By Nikko A. Balbedina III
PressOne.PH
The International Criminal Court (ICC) has disabled the comment sections on its official Facebook page following a relentless wave of coordinated harassment and synchronized noise from pro-Duterte accounts.
GRAPHIC BY NIKKO BALBEDINA
Why it matters: This blocks the coordinated social media activity that has continuously weaponized the ICC’s main announcement channel with false narratives to try to alter the public’s understanding of former president Rodrigo Duterte’s case.
For context: PressOne.PH has documented a surge of synchronized and repetitive comments that swarmed the court’s Facebook page, attempting to discredit its jurisdiction over Duterte’s case.
- In November 2025, the court’s livestream of its rejection of Duterte’s interim release bid amassed more than 100,000 comments, the majority of which were hostile and were posted in short intervals.
- The same pattern has been observed in the page’s other Duterte-related posts, generating about 20 times more noise than other content.
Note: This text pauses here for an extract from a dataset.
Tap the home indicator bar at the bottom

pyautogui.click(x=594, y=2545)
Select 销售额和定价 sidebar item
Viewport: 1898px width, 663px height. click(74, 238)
- As a result, eight of the ICC’s top 10 most-engaged posts were Duterte-related, with the coordinated harassment eventually spilling over to hijack subsequent, entirely unrelated content.
What they’re saying: The synchronized comments relied on a recycled playbook of narratives designed to attack the court’s credibility.
- Accounts repeatedly labeled the ICC a “kangaroo,” “crocodile,” or “cash” court to frame the proceedings as corrupt.
- Some comments tied this allegation to local issues, claiming that the ICC was bribed with cash-stuffed suitcases, as seen in the flood control corruption scandal, or with gold bars, referencing the Tallano gold myth.
- The ICC was also accused of hypocrisy, claiming it had stalled cases against leaders like Russia’s Vladimir Putin and Israel’s Benjamin Netanyahu while exclusively targeting those the West wanted imprisoned.
The broader front: With the ICC closing its Facebook comment sections, the coordinated campaign to clear Duterte’s name is expected to lean heavier on other platforms like TikTok.
- PressOne.PH previously identified over 100 TikTok accounts acting as an emotional battleground for the former president.
- Instead of legal arguments, these accounts weaponize emotional manipulation by using crying emojis, “manifesting” his interim release, and spreading fake breaking news to portray Duterte as a political victim rather than a suspect in crimes against humanity.
The bottom line: By shutting down its comment section, the ICC may have cut off a major artery for pro-Duterte disinformation—but in the digital age, a coordinated troll network doesn’t just give up; it simply evolves.